Alliierte steigen auf die Barrikaden
Ayers historischer Beitrag manifestiert sich in der vernachlässigten Kategorie der Filme von Menschen, die für die Freiheit, dem Frieden, dem Vaterland sowie dem Sternenbanner die MGs zücken und als Fahnen im Wind hissen, mit hartgesottenen und moralisch hin- und hergerissenen Alltagssoldaten, die sich auf den Abschlusstest ihrer Charakterstärke wie eine Tretmine scharfmachen. Abgesehen von Boyd „Bible“ Swan, der die Heilige Schrift aufrollt und zitiert. Aber wir sehen in „Herz aus Stahl“ nur Amerikaner herum knattern. Was ist mit den Briten, Franzmännern und Russen? So gesehen können wir „Wardaddy“ auch „Captain America“ nennen.
Im Namen des Vaters: Auge um Auge …
Wenn Ayers Bilder Ultragewalt, Irrealität (im zweiten Drittel verschmelzen die Figuren geistig mit ihren Eisenwaren – es ist als ob die Büchse, in der sie sitzen, zu Fleisch wird) – und maskuline Empathien kombinieren, ist zumindest die Brandmarkung unverwechselbar und hat weniger Ähnlichkeit mit den jugendlich-orientierten Actionfantasien, die die Hollywoodproduktion beherrschen. Ayer schrieb zwei der unerbittlichen und unvergesslichen Copfilme der letzten Jahrzehnte, „Training Day“, 2001, und „End of Watch“, 2012, (bei Letzterem führt er auch Regie), und mit „Herz aus Stahl“ lenkt er seine intensive Konzentration auf ein Genre, das zum Tummelplatz der amerikanischen Geschichte des 20. Jahrhunderts vorrückt, weil er uns die Einblicke der anderen verbündeten Nationen verwehrt: Die Amerikaner und „Captain America“ retten einmal mehr die Welt …
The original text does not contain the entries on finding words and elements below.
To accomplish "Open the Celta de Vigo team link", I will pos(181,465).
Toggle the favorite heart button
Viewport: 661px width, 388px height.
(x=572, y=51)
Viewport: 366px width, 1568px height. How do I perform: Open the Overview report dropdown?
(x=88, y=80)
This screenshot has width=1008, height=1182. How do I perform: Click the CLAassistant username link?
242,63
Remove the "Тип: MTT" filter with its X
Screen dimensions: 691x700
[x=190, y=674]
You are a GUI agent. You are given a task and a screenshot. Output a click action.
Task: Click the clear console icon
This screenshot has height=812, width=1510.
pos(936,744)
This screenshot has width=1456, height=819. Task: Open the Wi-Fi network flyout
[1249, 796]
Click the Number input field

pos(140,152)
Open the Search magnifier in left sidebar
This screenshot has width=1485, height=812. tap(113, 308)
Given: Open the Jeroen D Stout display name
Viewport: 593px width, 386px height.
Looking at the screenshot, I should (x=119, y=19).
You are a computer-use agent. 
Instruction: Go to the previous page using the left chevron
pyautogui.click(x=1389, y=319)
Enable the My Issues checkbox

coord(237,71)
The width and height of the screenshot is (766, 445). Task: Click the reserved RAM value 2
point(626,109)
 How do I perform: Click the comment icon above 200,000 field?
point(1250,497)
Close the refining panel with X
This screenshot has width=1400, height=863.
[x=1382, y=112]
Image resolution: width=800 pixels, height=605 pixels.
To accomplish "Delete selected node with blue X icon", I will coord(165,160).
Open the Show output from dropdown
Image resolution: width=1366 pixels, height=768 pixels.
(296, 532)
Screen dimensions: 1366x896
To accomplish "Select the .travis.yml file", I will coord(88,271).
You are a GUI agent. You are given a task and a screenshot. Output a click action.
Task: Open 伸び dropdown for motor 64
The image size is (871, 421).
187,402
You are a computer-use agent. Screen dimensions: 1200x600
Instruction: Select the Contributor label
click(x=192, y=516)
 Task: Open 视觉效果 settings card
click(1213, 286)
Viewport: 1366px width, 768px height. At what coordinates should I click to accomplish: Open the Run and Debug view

Der Wildeste unter Tausend
Die verbündeten Streitmächte (die UdSSR, Frankreich und Großbritannien marschieren in „Herz aus Stahl“ nicht auf) strömen aus allen Richtungen auf Berlin zu, wissend, dass der Krieg innerhalb von Tagen oder Wochen zu Ende ist. Aber „Wardaddys“ Panzerzug und ein paar andere unterversorgte Fragmente der US-Armee vermöbeln im südlichen Deutschland resistente kleine militärische Dorfstützpunkte. Und „Wardaddy“ wagt es mit den beinahe siegreichen Überbleibselsoldaten der 2. Panzerdivision, die sich als Außenseiter durchsetzen, den verdammten Krieg fortzusetzen, in einem Film, der in Deutschland im April 1945 spielt, nur wenige Tage bevor Hitler sein Gehirn in einem Bunker wie eine Kerze auspustet.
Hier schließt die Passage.